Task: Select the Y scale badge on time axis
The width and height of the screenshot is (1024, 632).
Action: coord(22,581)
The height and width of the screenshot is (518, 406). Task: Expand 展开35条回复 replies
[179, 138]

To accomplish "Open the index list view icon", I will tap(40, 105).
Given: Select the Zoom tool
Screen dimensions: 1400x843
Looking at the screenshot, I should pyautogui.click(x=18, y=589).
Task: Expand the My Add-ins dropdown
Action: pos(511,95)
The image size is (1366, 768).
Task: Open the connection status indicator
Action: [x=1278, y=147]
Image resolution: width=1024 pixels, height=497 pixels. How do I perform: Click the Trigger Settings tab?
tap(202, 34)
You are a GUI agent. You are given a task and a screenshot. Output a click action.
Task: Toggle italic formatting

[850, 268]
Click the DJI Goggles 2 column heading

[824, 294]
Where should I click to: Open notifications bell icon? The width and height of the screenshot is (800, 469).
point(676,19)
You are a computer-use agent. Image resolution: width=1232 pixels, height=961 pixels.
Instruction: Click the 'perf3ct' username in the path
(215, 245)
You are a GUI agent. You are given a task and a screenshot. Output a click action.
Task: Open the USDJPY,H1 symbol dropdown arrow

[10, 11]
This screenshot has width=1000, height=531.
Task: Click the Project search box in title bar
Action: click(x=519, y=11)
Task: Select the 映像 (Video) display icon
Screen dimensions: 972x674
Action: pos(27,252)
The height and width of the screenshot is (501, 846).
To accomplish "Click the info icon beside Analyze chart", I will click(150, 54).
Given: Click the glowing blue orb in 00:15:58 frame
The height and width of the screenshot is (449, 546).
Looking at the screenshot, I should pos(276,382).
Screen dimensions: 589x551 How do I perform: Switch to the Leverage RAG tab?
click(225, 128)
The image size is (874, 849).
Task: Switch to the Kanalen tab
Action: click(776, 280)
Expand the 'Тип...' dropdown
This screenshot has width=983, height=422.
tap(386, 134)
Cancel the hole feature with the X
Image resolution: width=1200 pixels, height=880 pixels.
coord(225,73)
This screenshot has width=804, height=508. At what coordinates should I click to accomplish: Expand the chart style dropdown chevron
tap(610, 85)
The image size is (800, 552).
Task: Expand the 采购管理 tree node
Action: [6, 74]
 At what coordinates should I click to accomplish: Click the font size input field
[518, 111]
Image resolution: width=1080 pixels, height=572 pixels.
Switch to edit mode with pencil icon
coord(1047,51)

= = = = = = =

Task instructions ▸ The answer consists solely of the lines from the one containing "The height and width of the screenshot is (501, 846)." through the last line of the data above, reproduced exactly.

Reply to the exercise ▸
The height and width of the screenshot is (501, 846).
To accomplish "Click the info icon beside Analyze chart", I will click(150, 54).
Given: Click the glowing blue orb in 00:15:58 frame
The height and width of the screenshot is (449, 546).
Looking at the screenshot, I should pos(276,382).
Screen dimensions: 589x551 How do I perform: Switch to the Leverage RAG tab?
click(225, 128)
The image size is (874, 849).
Task: Switch to the Kanalen tab
Action: click(776, 280)
Expand the 'Тип...' dropdown
This screenshot has width=983, height=422.
tap(386, 134)
Cancel the hole feature with the X
Image resolution: width=1200 pixels, height=880 pixels.
coord(225,73)
This screenshot has width=804, height=508. At what coordinates should I click to accomplish: Expand the chart style dropdown chevron
tap(610, 85)
The image size is (800, 552).
Task: Expand the 采购管理 tree node
Action: [6, 74]
 At what coordinates should I click to accomplish: Click the font size input field
[518, 111]
Image resolution: width=1080 pixels, height=572 pixels.
Switch to edit mode with pencil icon
coord(1047,51)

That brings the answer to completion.